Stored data
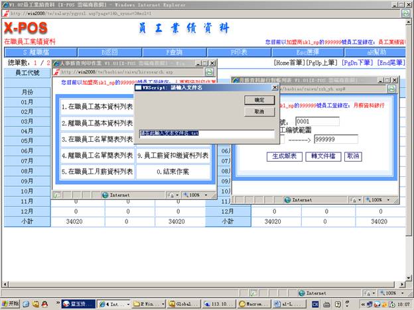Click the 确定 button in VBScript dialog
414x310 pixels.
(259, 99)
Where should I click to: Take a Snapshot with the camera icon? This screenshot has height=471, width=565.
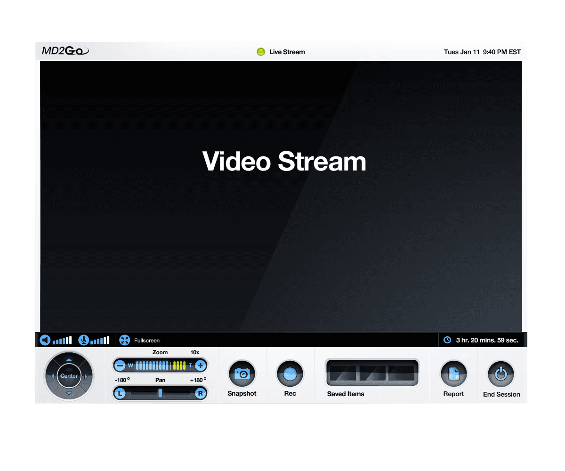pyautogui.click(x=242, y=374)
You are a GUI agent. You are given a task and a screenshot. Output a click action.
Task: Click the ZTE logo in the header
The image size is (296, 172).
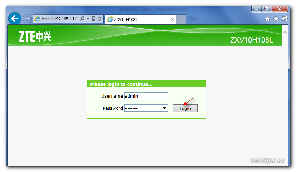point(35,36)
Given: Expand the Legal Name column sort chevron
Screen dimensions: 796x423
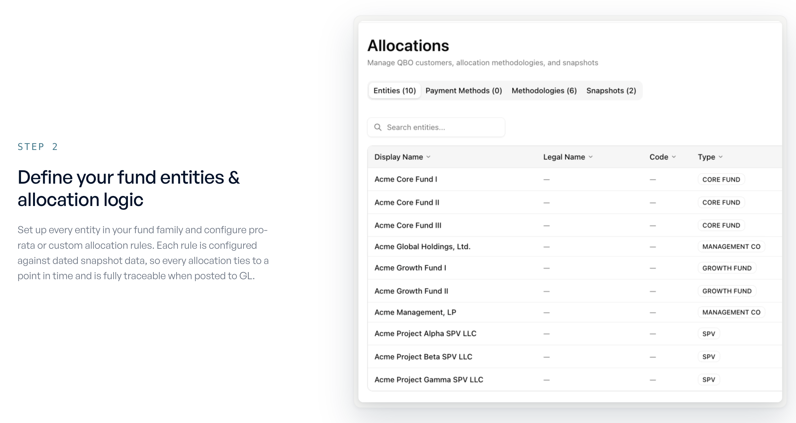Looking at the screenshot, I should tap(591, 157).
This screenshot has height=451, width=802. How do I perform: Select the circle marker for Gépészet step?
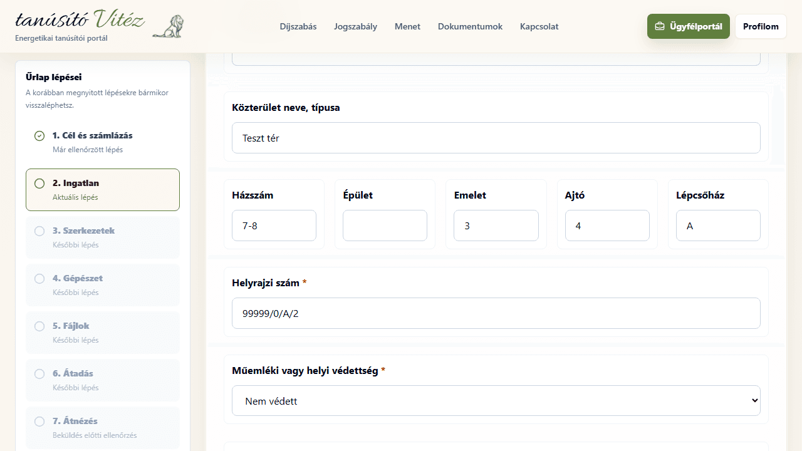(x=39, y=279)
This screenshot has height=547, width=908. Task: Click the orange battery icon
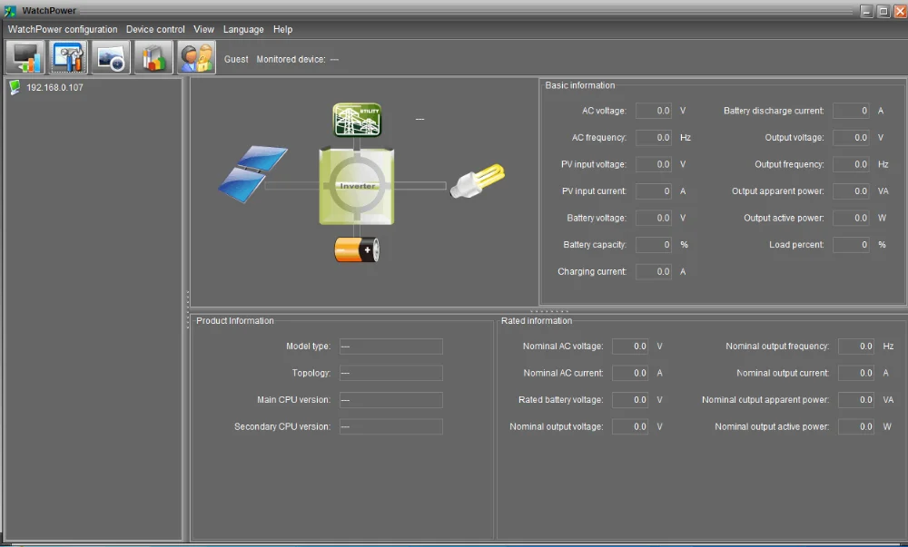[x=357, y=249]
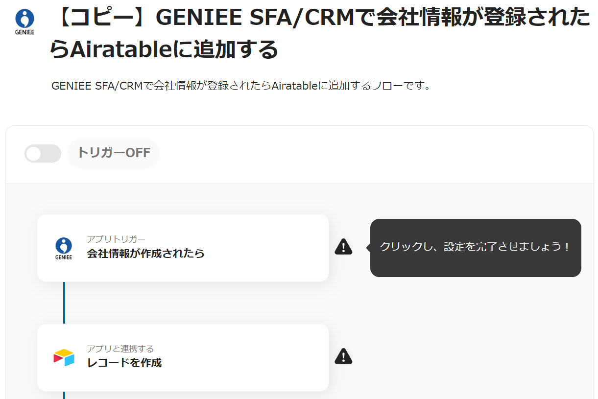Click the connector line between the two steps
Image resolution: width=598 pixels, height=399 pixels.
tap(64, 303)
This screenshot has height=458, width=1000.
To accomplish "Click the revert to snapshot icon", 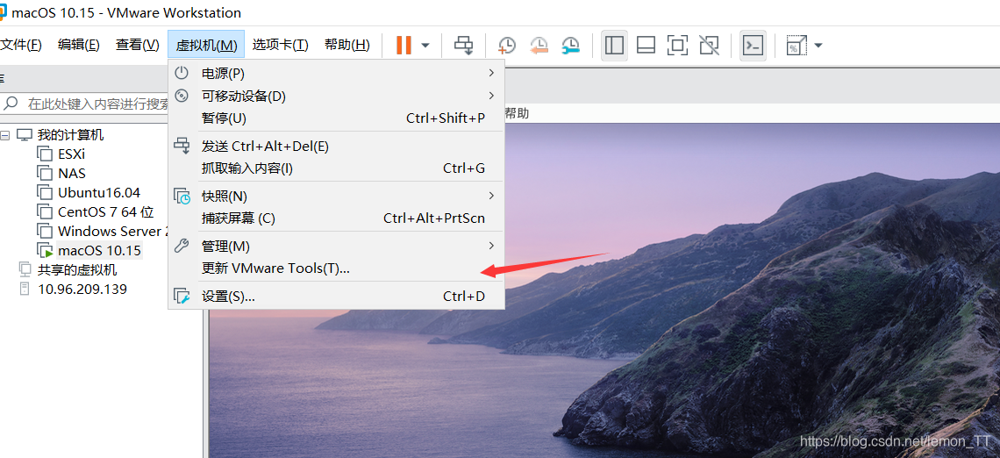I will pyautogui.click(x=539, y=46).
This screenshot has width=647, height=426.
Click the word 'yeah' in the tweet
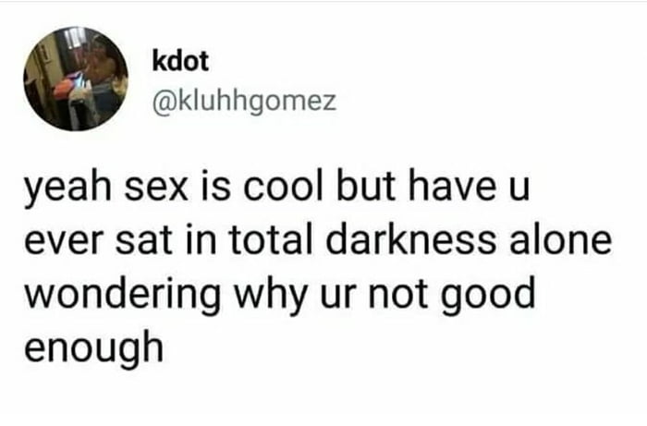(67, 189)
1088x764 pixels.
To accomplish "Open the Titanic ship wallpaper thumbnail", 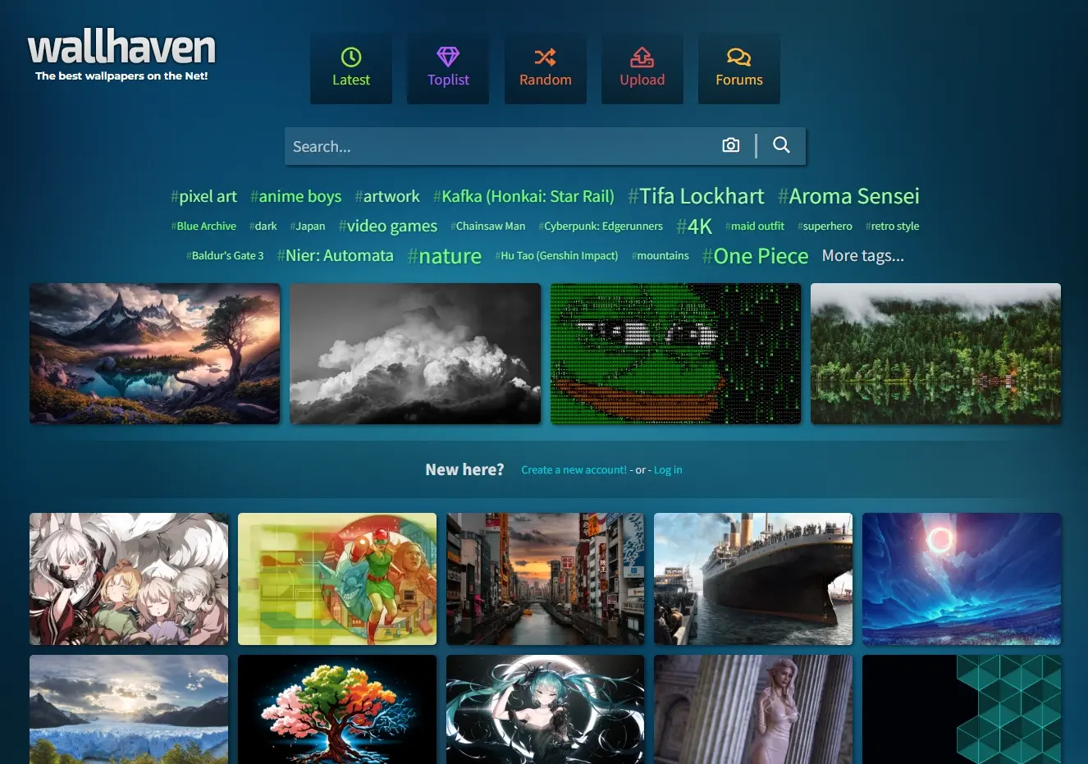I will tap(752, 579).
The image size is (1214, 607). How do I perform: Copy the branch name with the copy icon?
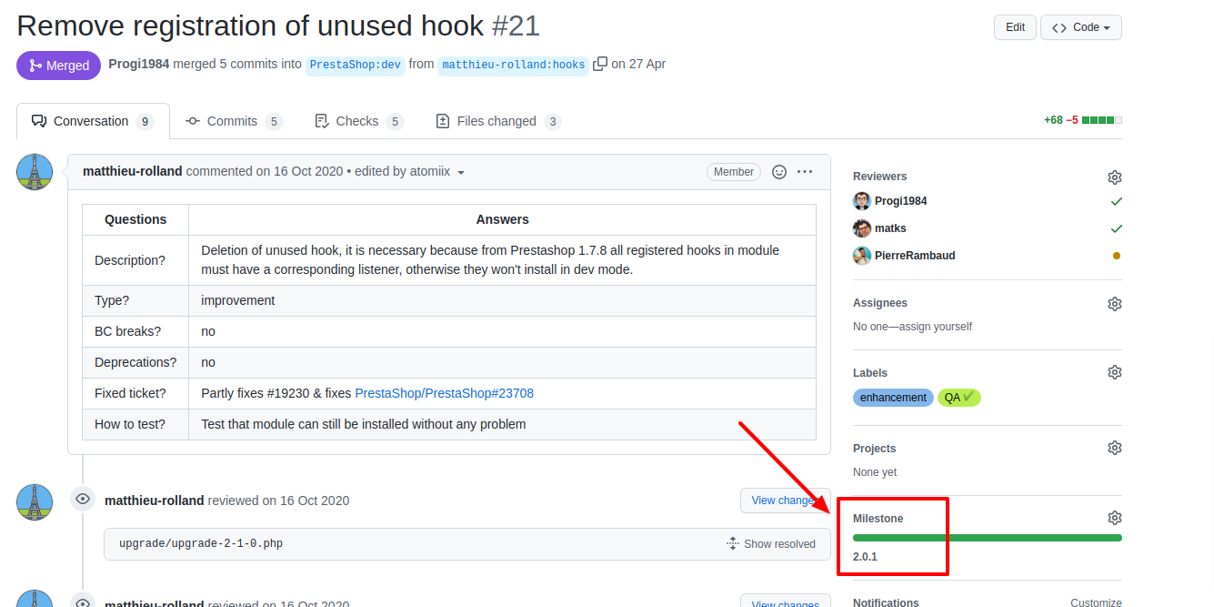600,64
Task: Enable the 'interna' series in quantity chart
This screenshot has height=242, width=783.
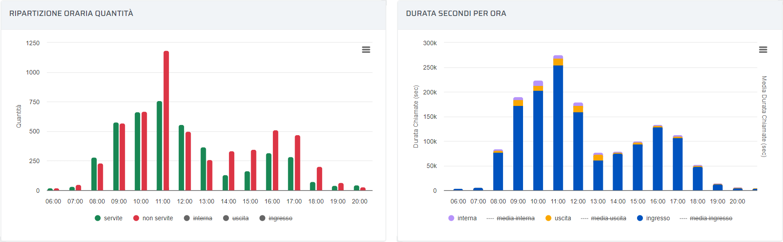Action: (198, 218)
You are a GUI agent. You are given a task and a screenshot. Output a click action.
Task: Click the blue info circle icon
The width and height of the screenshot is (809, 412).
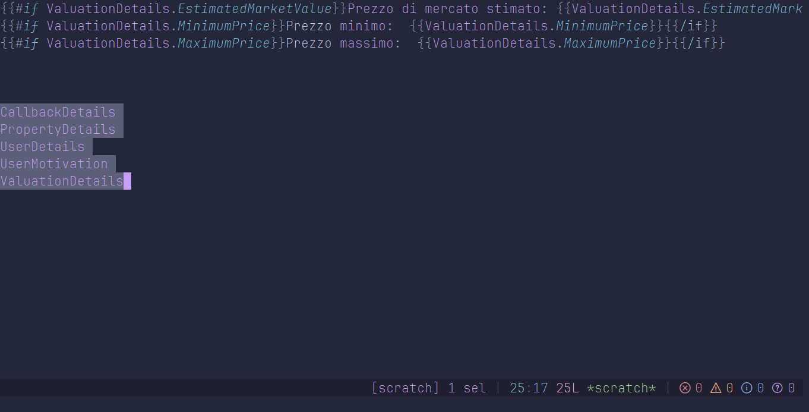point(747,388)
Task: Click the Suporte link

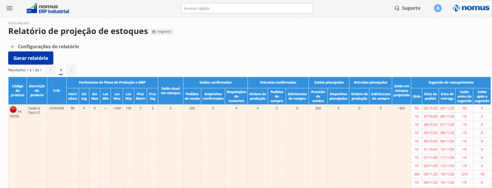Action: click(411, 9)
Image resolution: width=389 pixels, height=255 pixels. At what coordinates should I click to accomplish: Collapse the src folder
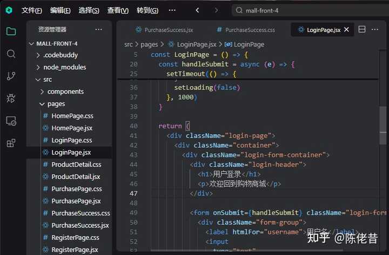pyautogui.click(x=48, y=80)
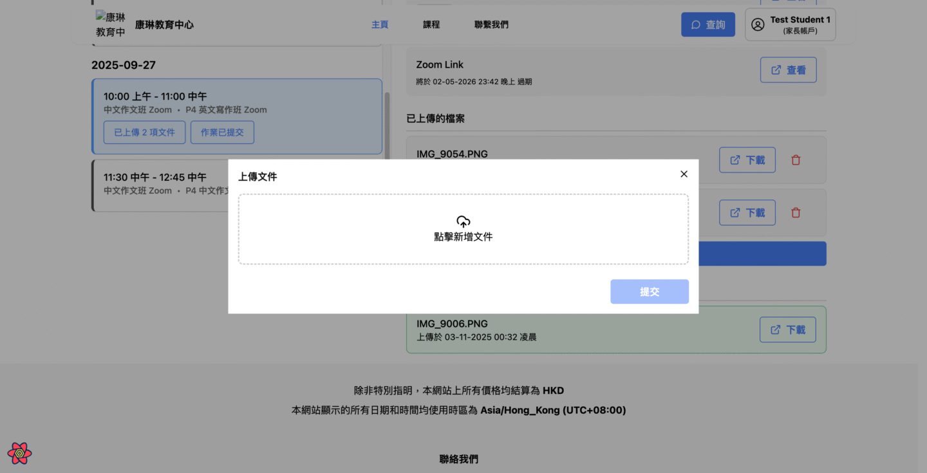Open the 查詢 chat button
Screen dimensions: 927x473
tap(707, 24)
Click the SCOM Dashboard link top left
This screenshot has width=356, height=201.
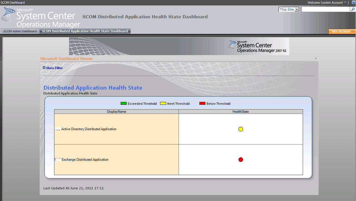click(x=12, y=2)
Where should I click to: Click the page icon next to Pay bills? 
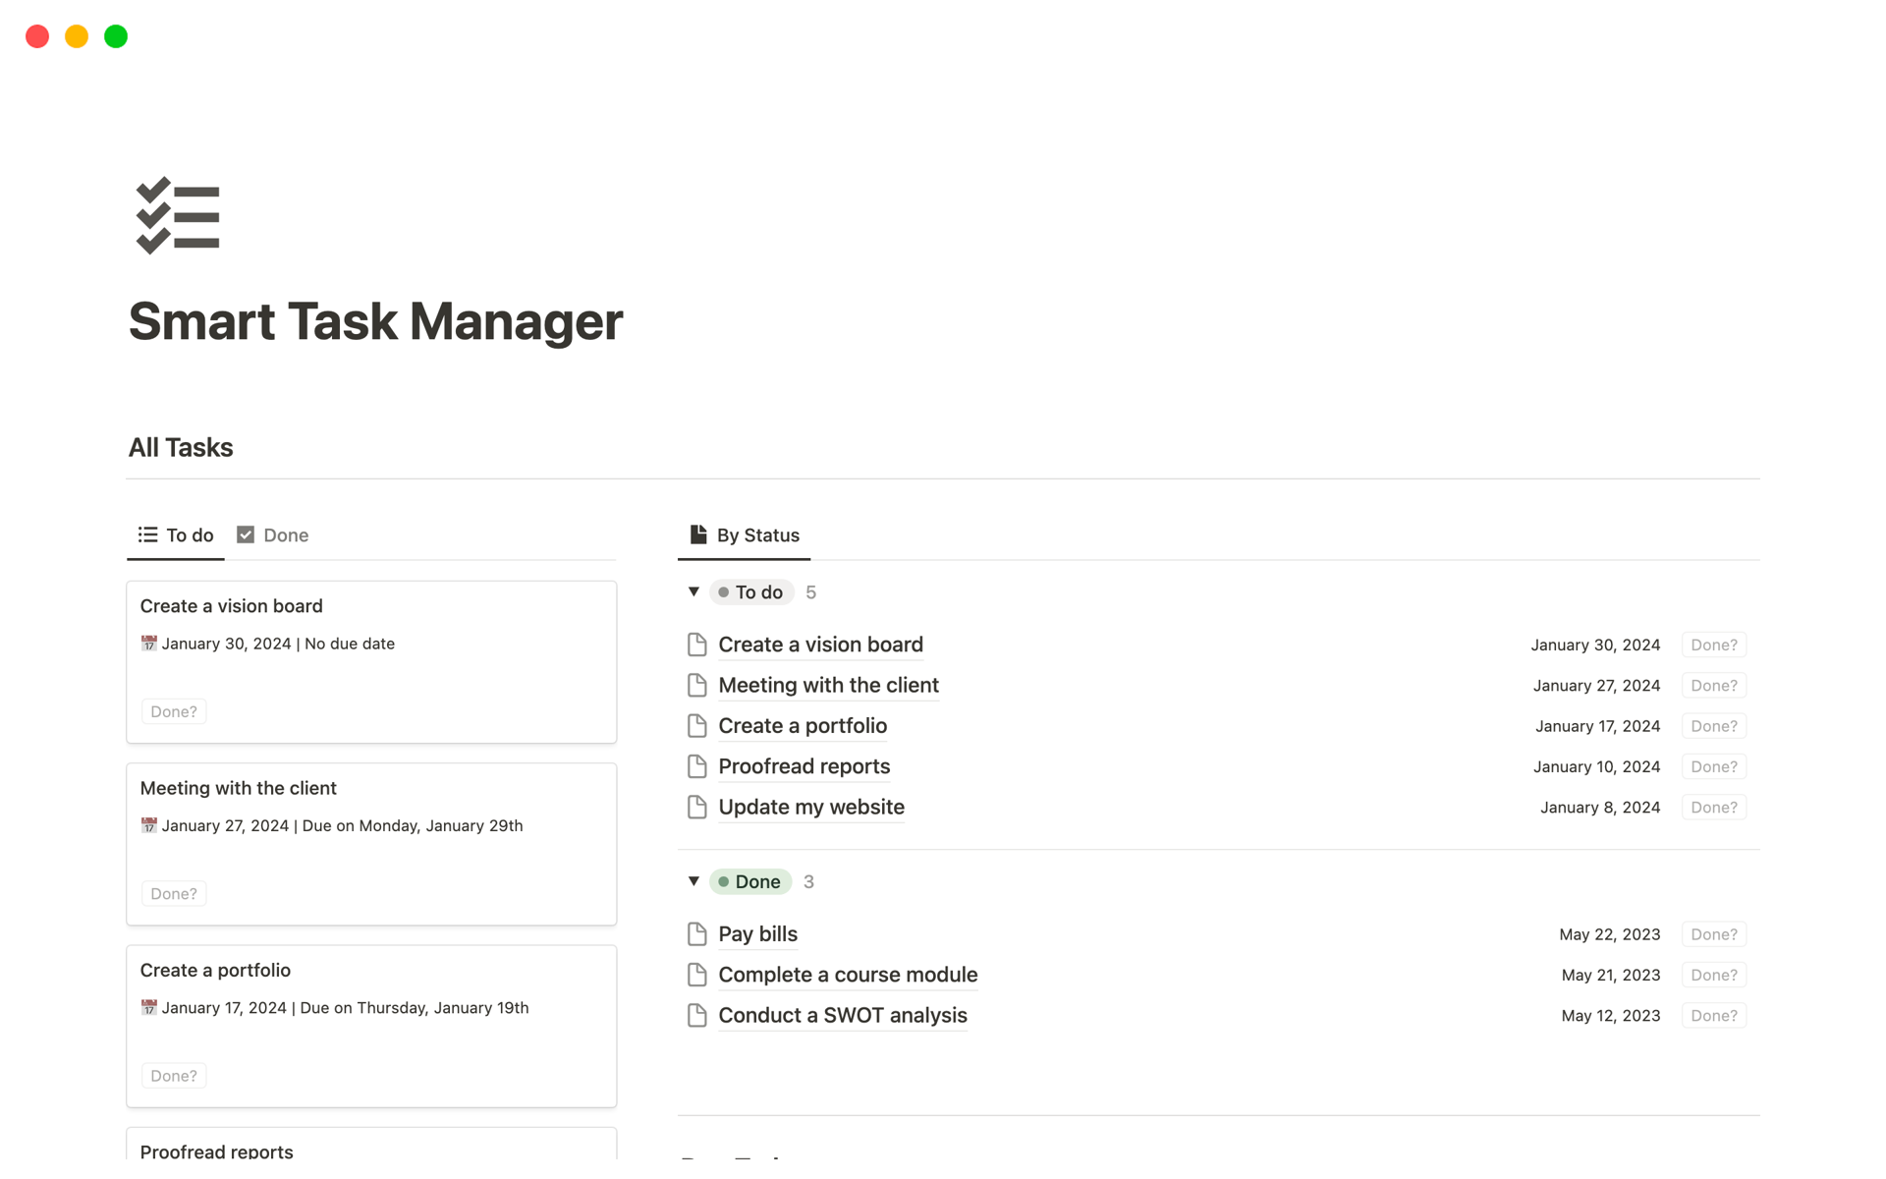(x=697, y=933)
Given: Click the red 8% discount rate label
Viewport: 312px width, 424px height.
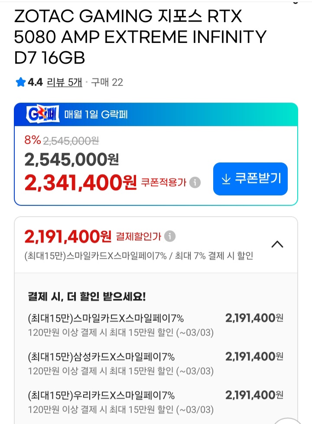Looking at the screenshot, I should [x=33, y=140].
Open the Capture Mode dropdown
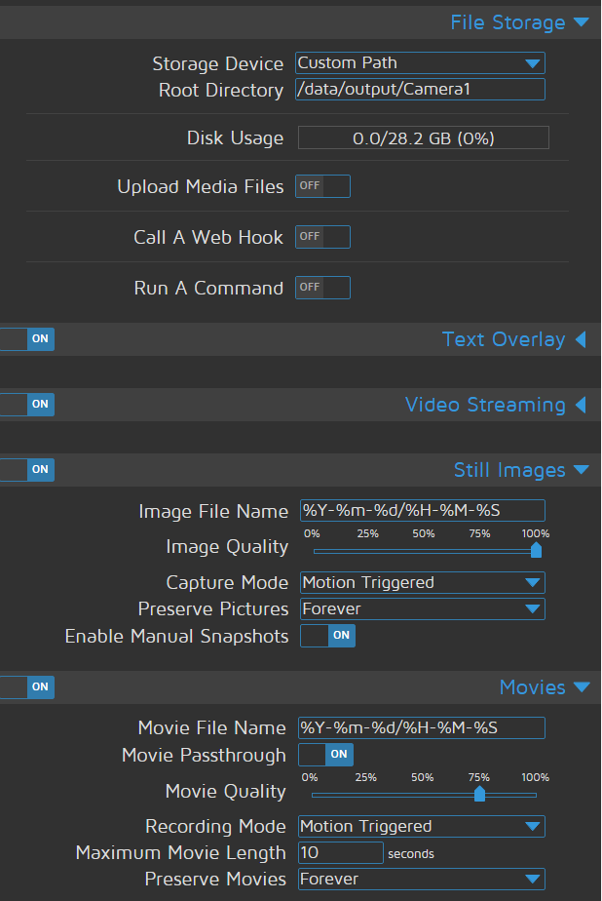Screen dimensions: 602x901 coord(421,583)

What is required: Reproduce the span beginning at the line with "Viewport: 312px width, 424px height." and ending at the last line of the entries above, inclusive, exactly as it stands. Exclude the pictures.

Response:
Viewport: 312px width, 424px height.
Looking at the screenshot, I should [x=33, y=140].
Open the Capture Mode dropdown
Screen dimensions: 602x901 coord(421,583)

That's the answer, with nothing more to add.